- ЗАДАНИЕ 1: Каким словом, согласно фрагменту текста, учитель русского языка сравнивает войну?
- ЗАДАНИЕ 2: Верните без изменений ту часть фрагмента текста, которая открывается словами, содержащими «Средней истории я», и завершается словами «не так, как-прежде?».

- ФРАГМЕНТ ТЕКСТА:
Иногда наш директор и его помощник, немец-инспектор, проходя мимо класса и наталкиваясь на подобные сцены, делали вид, будто они их не замечают. В таких случаях директор, бывало, берет под руку инспектора и уводит его в коридор; оба шепчутся и улыбаются. «Будущие граждане», заметил как-то довольный инспектор. И я чувствовал, что эти наши выходки если не поощряются открыто, то считаются, по крайней мере, не вредными. Мы «усвоили себе предмет», возбудивший в нас те чувства, которые начальство хотело нам внушить. Я понял, что такая солидарность класса одобрялась более, чем солидарность на почве товарищеской дружбы.

Средней истории я совсем не понимал: здесь уже почему-то нет полководцев, нет героев; семь, тридцать, сто лет народы, бедствуя, дерутся, чтобы предоставить корону тому, кого не знают. Новая же история совершенно сбила меня с толку. Почему, после всех военных опустошений, появились всевозможные открытия и изобретения? Почему короли покровительствуют наукам и искусствам и сами неохотно воюют, — не так, как-прежде?

Когда я окончил реальное училище, представление о прошлом человечества было у меня самое плачевное. О народах, как они жили и живут, чем они жили и живут, я меньше знал, чем о растениях и животных; о России я знал меньше, чем о Греции. Я знал много о военачальниках, о законодателях, о королях и их любимцах; хронология, это— перечисление именно их поступков и деяний. Выходило, что народ — «чернь» — или воевал или бунтовал; в промежутках между войнами народ спал и ничего не делал. О государстве я имел представление, что чем чаще оно затевает победоносные войны, тем оно богаче и могущественнее, тем больше оно почитается. «Шведы», говорит мой товарищ, первый ученик в классе: «ведь это жалкий народ: что о нем слышно? ничего. Вот уже сколько столетий не воюют; точно спят». — «Война, это — гроза», говорит нам учитель русскою языка, «она освежает, после нее все опять расцветает»,— «Грудь с грудью, плечо к плечу», с пафосом декламирует наш учитель немецкого языка. «Чего церемониться с турками, — раздавить их!» говорит наш учитель географии.

- ДАННЫЕ:
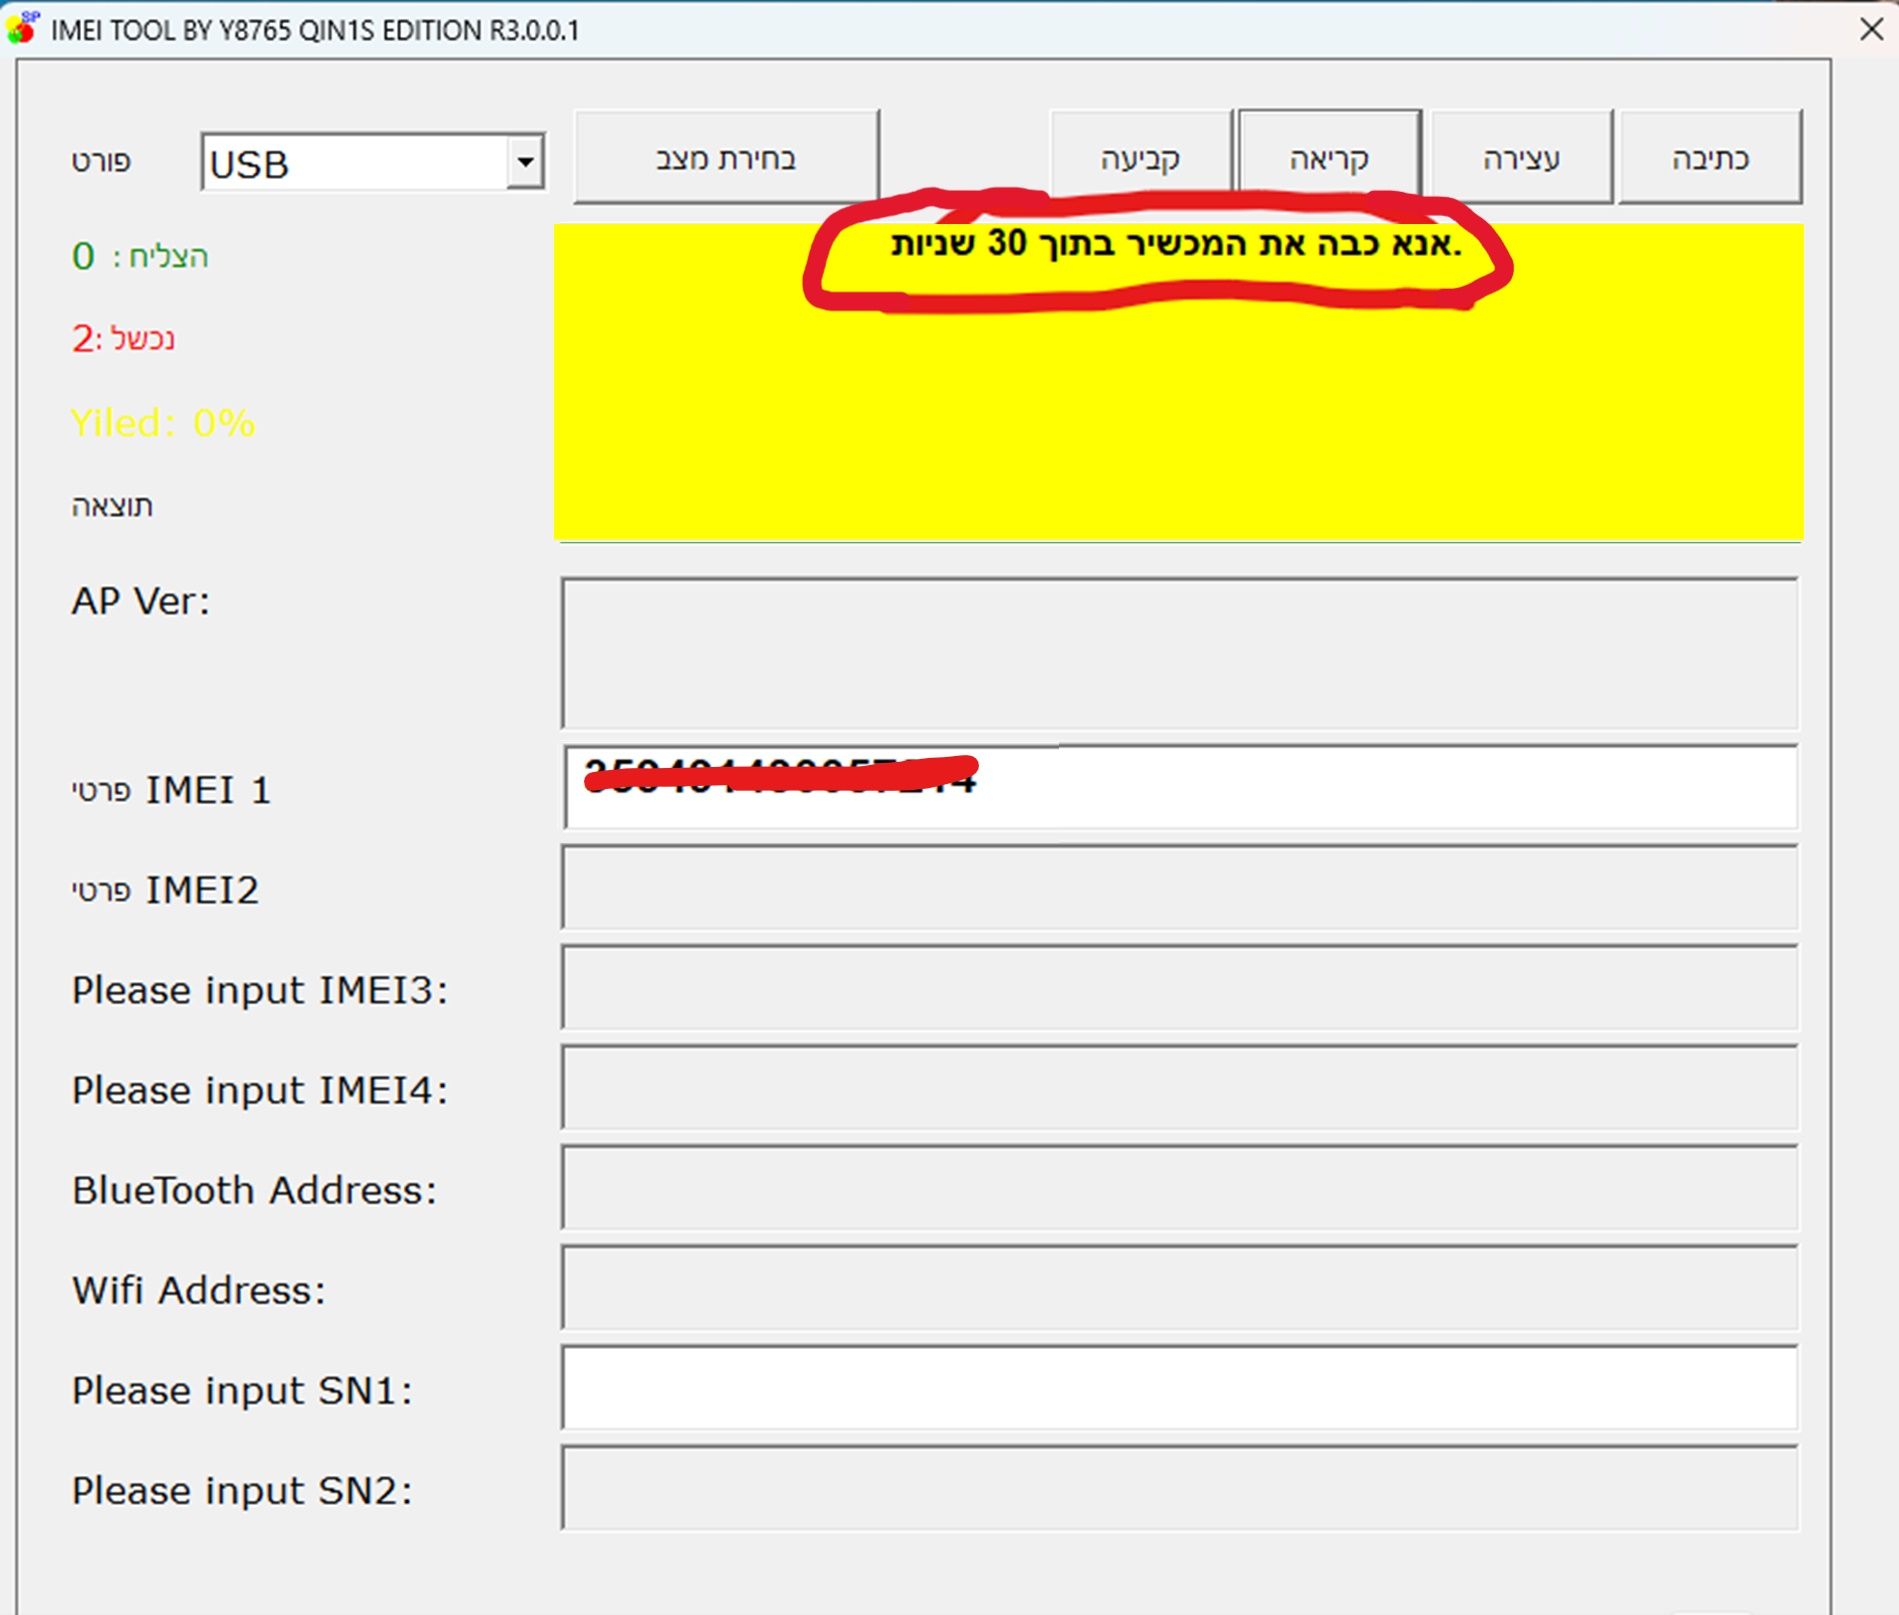
Task: Click the app icon in title bar
Action: (22, 28)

- ВЕРНЫЙ ОТВЕТ 1: Он сравнивает войну с грозой.

- ВЕРНЫЙ ОТВЕТ 2:
Средней истории я совсем не понимал: здесь уже почему-то нет полководцев, нет героев; семь, тридцать, сто лет народы, бедствуя, дерутся, чтобы предоставить корону тому, кого не знают. Новая же история совершенно сбила меня с толку. Почему, после всех военных опустошений, появились всевозможные открытия и изобретения? Почему короли покровительствуют наукам и искусствам и сами неохотно воюют, — не так, как-прежде?